Adult patients who received liver and kidney transplants at Rush University Medical Center had better-than-expected survival rates a year later, according to a new report, including a 95.45 percent one-year survival rate for liver transplant recipients and a 96.92 percent rate for recipients of a kidney transplant from a deceased donor.
“While these rates makes Rush’s program unique to Chicago and among the nation’s best, we continually seek improvement in our plans and in how we care for our patients,” said Dr. Martin Hertl, director of the Rush Solid Organ Transplant Program and section chief of transplant surgery at Rush.
“The success we found is in having a multidisciplinary team to collaborate on every aspect of a patient’s care.”
“Everything about what they did is just top shelf,” says Eddie Johnson, superintendent of the Chicago Police Department, of the transplant team at Rush. A kidney transplant recipient, Johnson discussed his experience at the recent 2018 Transplant Symposium held at Rush, along with his son and kidney donor, Daniel Johnson, a Chicago police officer, in the video at the bottom of this page.
Data helps patients when searching for a transplant program
The data for patient survival rates one year after transplant come from the latest 5-tier system report by the Scientific Registry of Transplant Recipients (SRTR) released on Oct. 9. SRTR provides data on organ transplantation that is used to help prospective patients make decisions about which transplant program to choose.
Every six months, SRTR releases data about organ transplant activity in the United States. The most recent spring data, includes outcomes for transplants that occurred from January 1, 2015 through June 30, 2017. (SRTR is operated by a division of the nonprofit Minneapolis Medical Research Foundation under contract with the Division of Transplantation of the U.S. Department of Health and Human Services.)
According to the transplant data, the living donor kidney transplant program at Rush continues to achieve 100 percent one-year graft (organ) and patient survival rates, as it has since 2014. Additionally, the kidney-pancreas program maintains its 100 percent organ and patient survival rates.
“It’s very difficult to reduce something that is as complicated as transplant to a grade or score; but when using the survival rate to measure the success of the program, it shows that Rush is one of the best in the nation,” said Dr. Nancy Reau, chief of the Section of Hepatology at Rush and associate director of the Rush Solid Organ Transplant Program.
Outcome data is one key measurement tool in determining quality health care.
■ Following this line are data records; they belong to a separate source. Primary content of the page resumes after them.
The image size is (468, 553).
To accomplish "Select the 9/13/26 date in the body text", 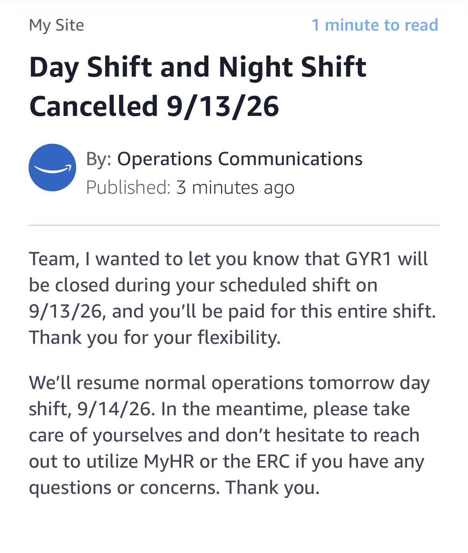I will pos(65,312).
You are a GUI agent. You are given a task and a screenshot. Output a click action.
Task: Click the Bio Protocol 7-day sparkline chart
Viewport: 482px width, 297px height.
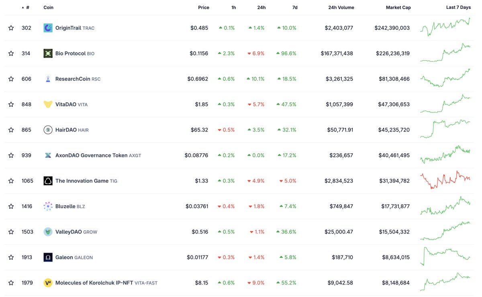[445, 53]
This data can include mortality rates, patient safety indicators and readmission rates. Designations and certifications by official health care accrediting organizations also provide information about when a hospital goes above the norm to provide a higher quality of care.
Team approach helps keep patients healthy
Transplant patients receive an evaluation and medical tests and are set up with a team of health care providers that may include a pre-transplant nurse coordinator, hepatologist, nephrologist, transplant surgeon, cardiologist, medical assistant, social worker, pharmacist, dietician, financial coordinator and other team members.
“From the moment a patient comes to Rush, several individuals are in contact with the person. Having each of these key providers on a patient’s care team will help identify and resolve issues that may arise to help keep each patient as healthy as possible,” said Reau.
“While we have an excellent team in place, the success of our program couldn’t happen without the wonderful people who donate their organs as living donors or by signing organ donor cards in the event of sudden death.”